“No factual or legal reasoning”: the jurisprudence of Aileen Cannon
Who knew that an obscure district court nomination confirmed the week after Election Day 2020 would play such a pivotal role in American history?
Reversing one of her own decisions, the federal judge overseeing former President Donald J. Trump’s classified documents case granted his request on Monday to postpone the deadline for a crucial court filing in the criminal proceeding, increasing the chance that any trial would be pushed past the November election.
The ruling by the judge, Aileen M. Cannon, was made in a bare-bones order that contained no factual or legal reasoning. It did not schedule a new deadline but erased the one she had set almost a month ago ordering Mr. Trump’s lawyers to file by Thursday a detailed list of the classified materials that they intend to introduce at the trial, which is set to take place at some point in Federal District Court in Fort Pierce, Fla.

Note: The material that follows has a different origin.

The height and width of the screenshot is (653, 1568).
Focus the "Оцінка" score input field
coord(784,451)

That list is enormously consequential because, when filed, it will mark the first step in what will ultimately be a pitched battle between the defense and prosecution over what sorts of classified materials the jury will get to hear about at trial — a contested process, balancing issues of public access and national security, that could take months to complete.

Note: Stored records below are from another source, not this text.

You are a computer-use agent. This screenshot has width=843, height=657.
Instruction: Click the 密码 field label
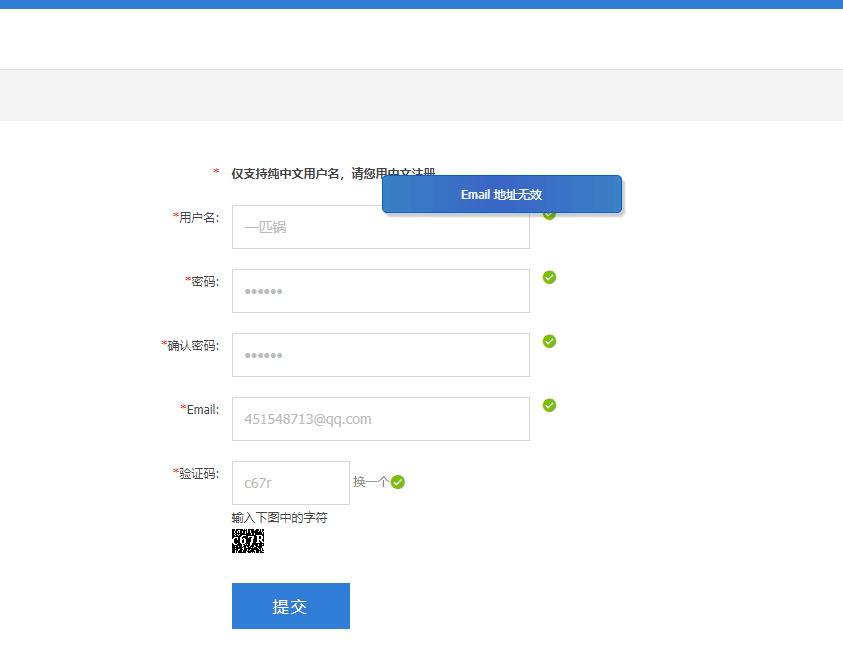[x=204, y=281]
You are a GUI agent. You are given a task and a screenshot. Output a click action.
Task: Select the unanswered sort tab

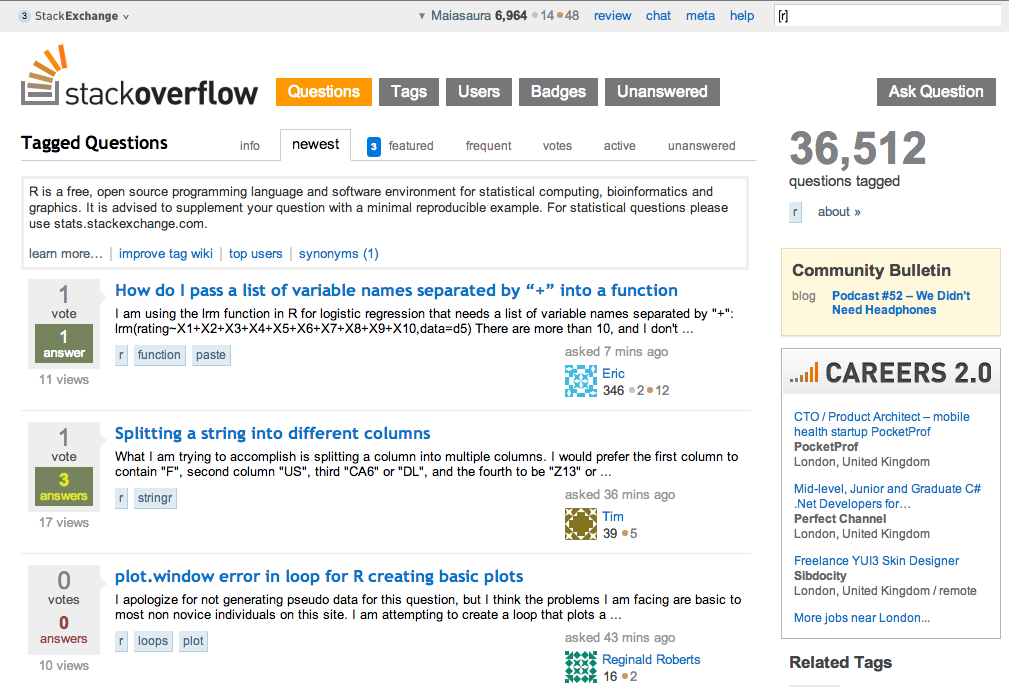click(x=701, y=146)
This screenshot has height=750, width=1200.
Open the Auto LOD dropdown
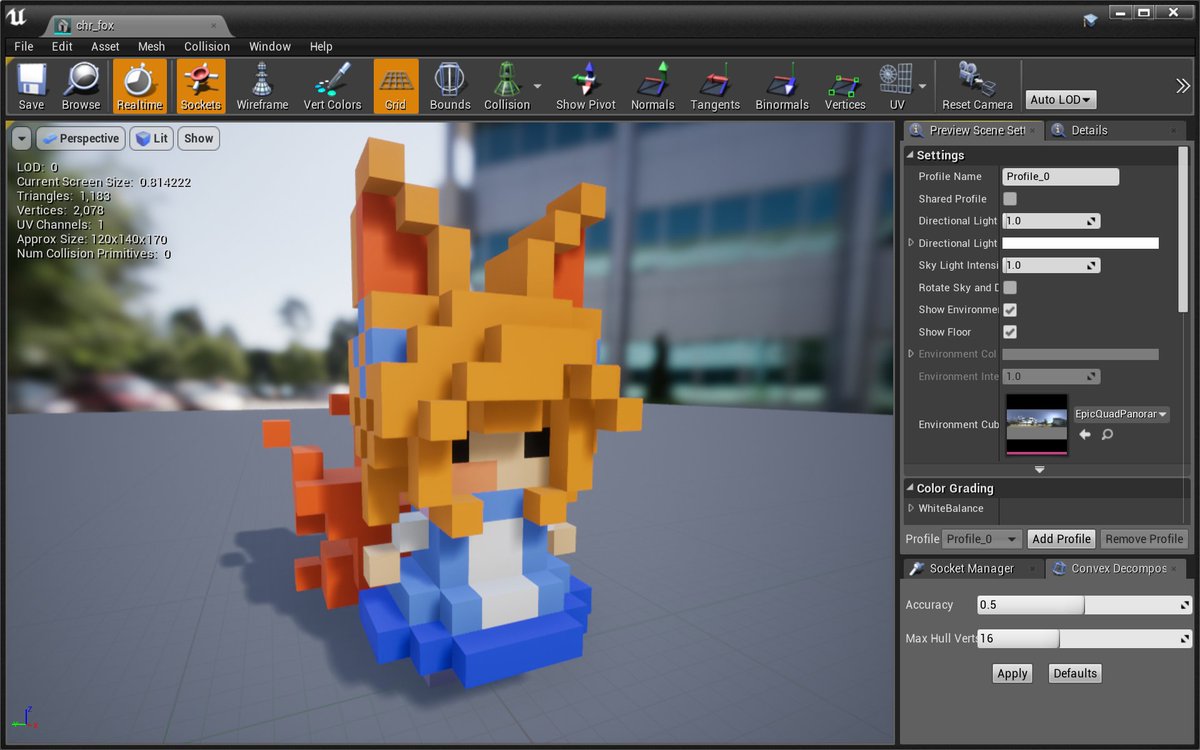click(1061, 100)
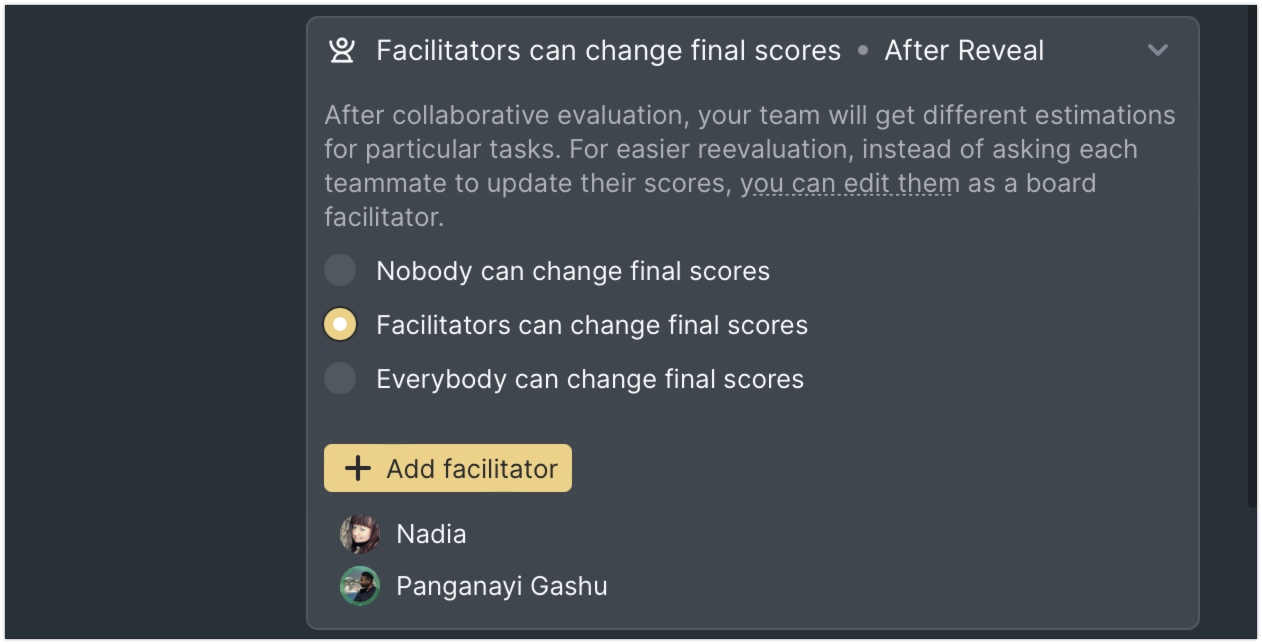Select the facilitator name Panganayi Gashu
The width and height of the screenshot is (1262, 644).
point(502,586)
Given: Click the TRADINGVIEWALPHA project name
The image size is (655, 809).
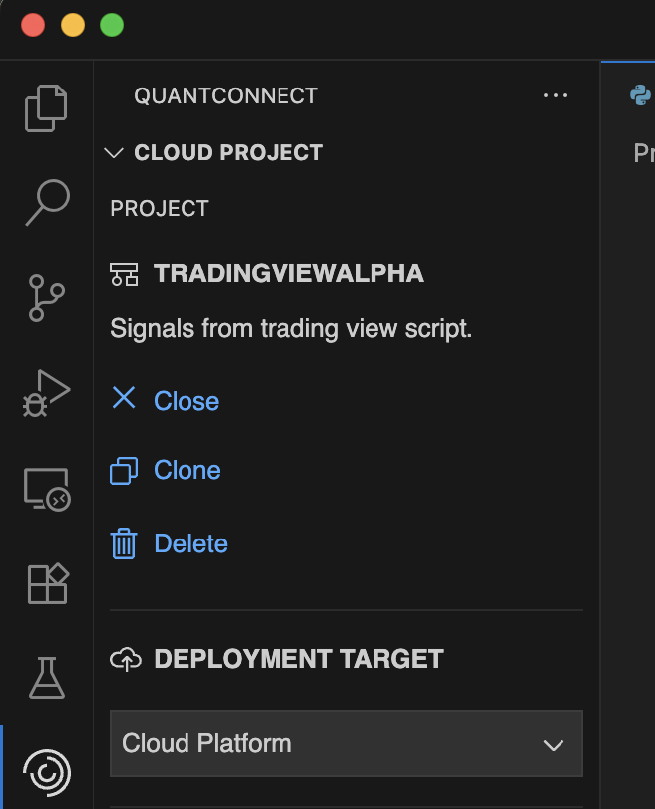Looking at the screenshot, I should (x=289, y=274).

Mr. Trump has relentlessly pursued a strategy of delaying all four of the criminal cases he is facing, and if he succeeds in delaying his trial on charges of mishandling classified documents until after the election, he could order his Justice Department to drop the matter altogether if he wins.
Cannon understands her commission, which was not to be a judge in any recognizable sense, at least in any case of personal or political importance to the Republican Party in general or Donald Trump in particular. And so the strongest legal case against Trump may simply be allowed to day because the court collaborated with a defendant’s dilatory tactics rather than restraining them.